Livingston Wernecke was born in Montana to parents Nancy Jane Finney and Charles Theodore Wernecke. Livingston graduated as a mining engineer from the University of Washington.1) In 1906, Livingston was hired by the Guggenheims to conduct legal surveys of gold-dredging claim on the Alaskan Seward Peninsula, and then he was sent to Nevada to the company’s copper mine. He and Mabel G. Rushton were married in 1907. In 1908, they moved to Cordova where Wernecke worked for four years as one of the chief division engineers on the Copper River & Northwestern Railroad. The final spike was driven at Kennicott in 1911.2)

Wernecke, Mabel, and son Ted moved back to Seattle where Wernecke worked as a private consultant. In 1913/14, Wernecke was hired by the Alaska Treadwell and Alaska Juneau Gold Mining companies. He was chief geologist at the Treadwell Mine Complex for a few years and remained the consulting geologist for Alaska Treadwell Gold Mining Company for the rest of his life.3)

Between 1919 and 1925, Wernecke was in charge of developing the Nixon Forks project in western Alaska and this overlapped with his duties at Keno Hill in the Yukon.
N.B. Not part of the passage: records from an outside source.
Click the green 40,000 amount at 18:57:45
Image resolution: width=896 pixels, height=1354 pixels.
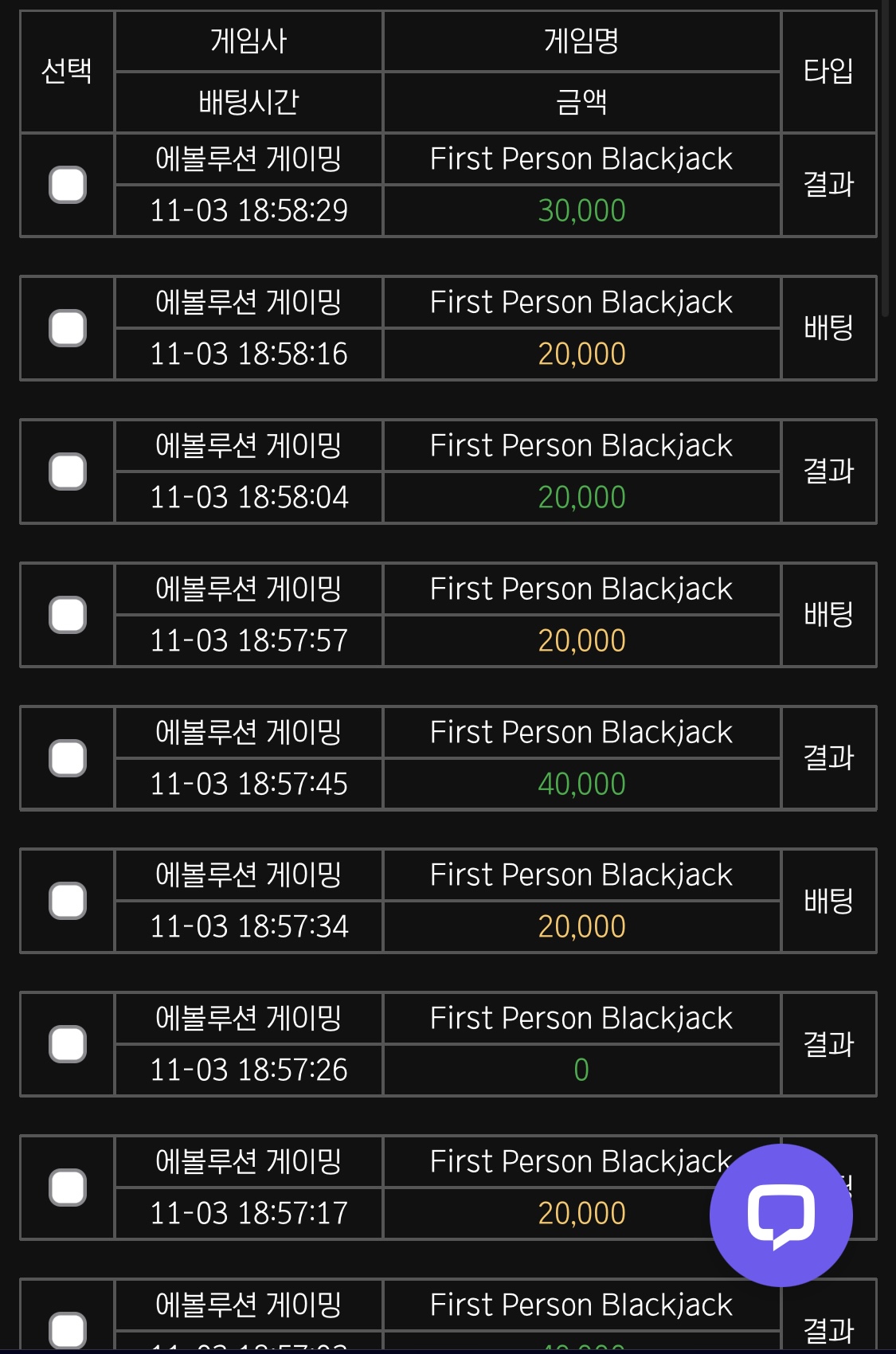(581, 784)
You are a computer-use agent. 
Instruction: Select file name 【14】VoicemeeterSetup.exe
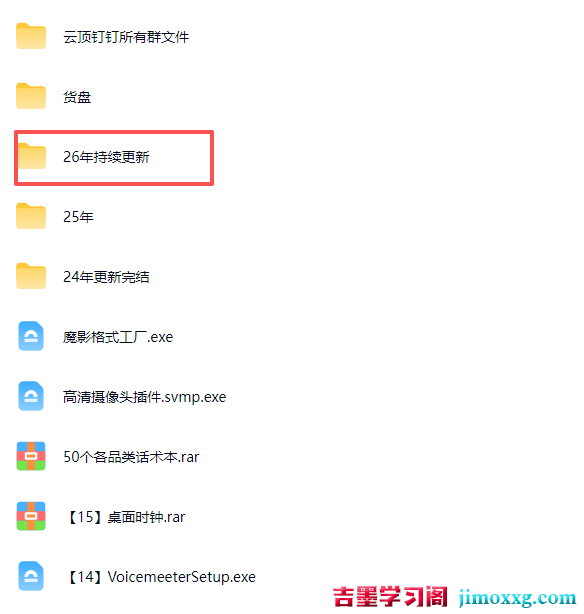click(x=162, y=577)
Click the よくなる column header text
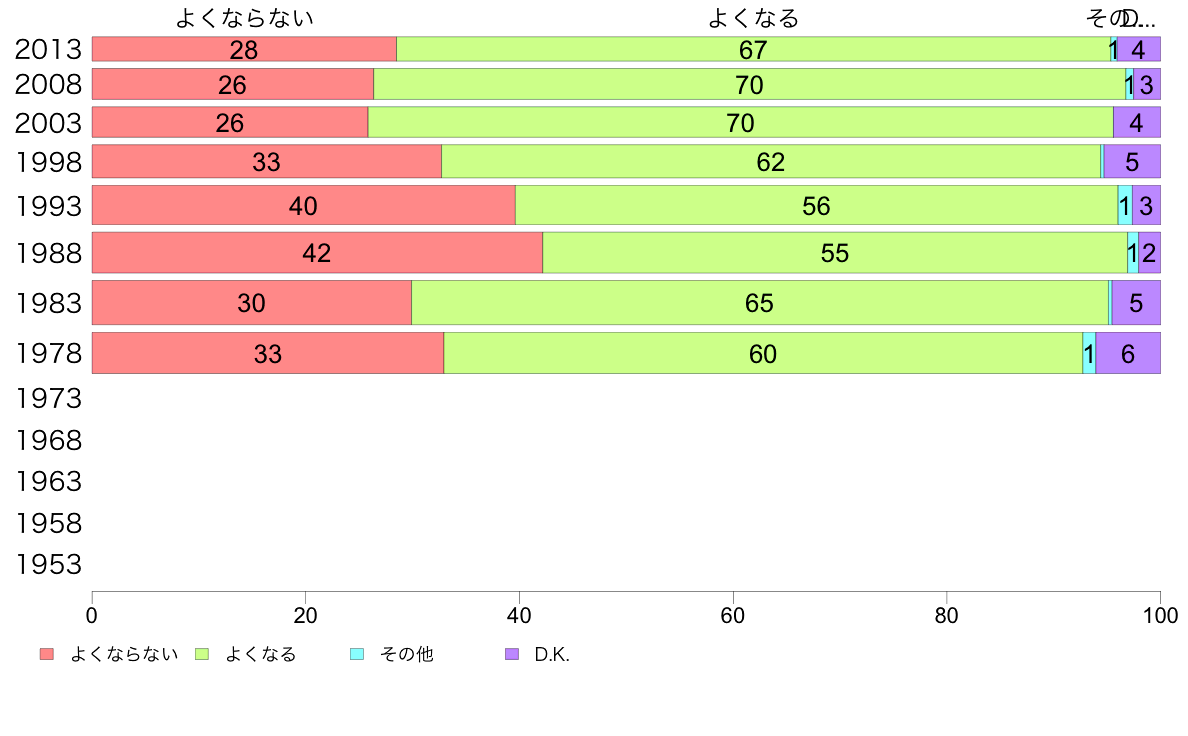This screenshot has height=736, width=1188. pos(753,18)
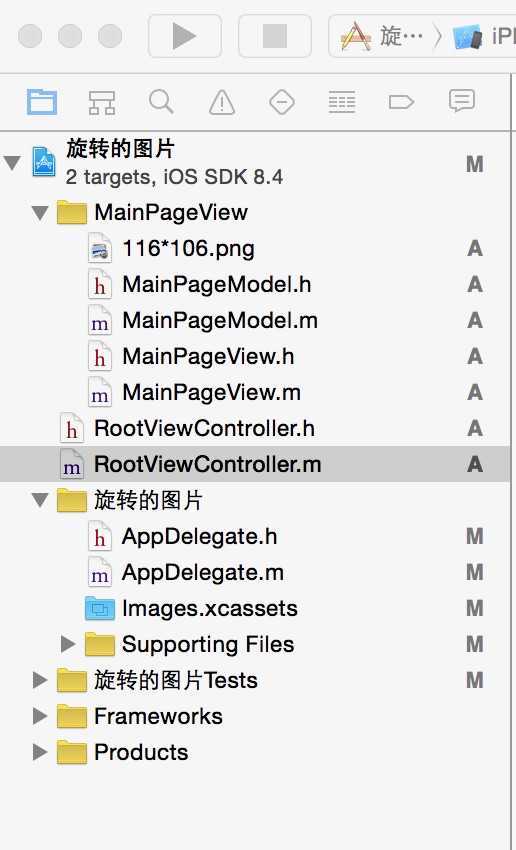Switch to the Symbol navigator icon
The image size is (516, 850).
tap(102, 102)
In 1919, Wernecke and Fred Bradley looked at Bradley’s Gambler claim on Keno Hill, a mining property on Mount Haldane, and then looked over the bankrupt workings at the Venus Mine near Carcross. In 1921, Bradley sent Wernecke to look at Keno Hill and acquire any worthwhile properties. Louis Bouvette missed giving his Silver King samples to Bradley and Wernecke but Alfred Schellinger recognized their value for the Dawson Yukon Gold Company. Wernecke acquired the Ladue property, next to Guggenheims’ mine, in 1921.4)

Wernecke paid prospectors high prices, but he recovered the price and more in mining the ground. He revived the closed down Keno Hill Ltd. camp and his house had a great view over the camp and across the McQuesten River valley. 5) He set up a safe and efficient camp of sixty men at Keno and travelled between Juneau and San Francisco to get mill equipment. The 100-ton-a-day concentration plant was up and running in January 1925. Wernecke was the first to use track vehicles to haul ore over the snow, and he pioneered aviation in northern mining exploration.6)

Wernecke hired Alfred Kirk Schellinger as assistant engineer when he was still working for Keno Hill Mining. That operation had ceased mining and their remaining properties were purchased by Treadwell Yukon around 1939. Fred Bradley died in 1933 and Treadwell Yukon passed into the hands of his brother who did not like the Keno properties. Treadwell Yukon was bankrupt by 1927 and reorganized as Treadwell Yukon Corporation with only a small budget for exploration. Wernecke was put in charge of other Bradley projects and the family built a house in the San Francisco Bay area.7)

1) , 2) , 3) , 4) , 6) , 7)
Jane Gaffin, “Livingston Wernecke: an idol in Yukon mining annals and the house of Guggenheims.” Yukon Prospectors Association, 2018 website: https://yukonprospectors.ca/livingston_wernecke_and_guggenheims.pdf
5)
H.S. Bostock, Pack Horse Tracks – recollections of a geologists life in British Columbia and the Yukon 1924 – 1954. Yukon Geoscience Forum, 1990: 89-90.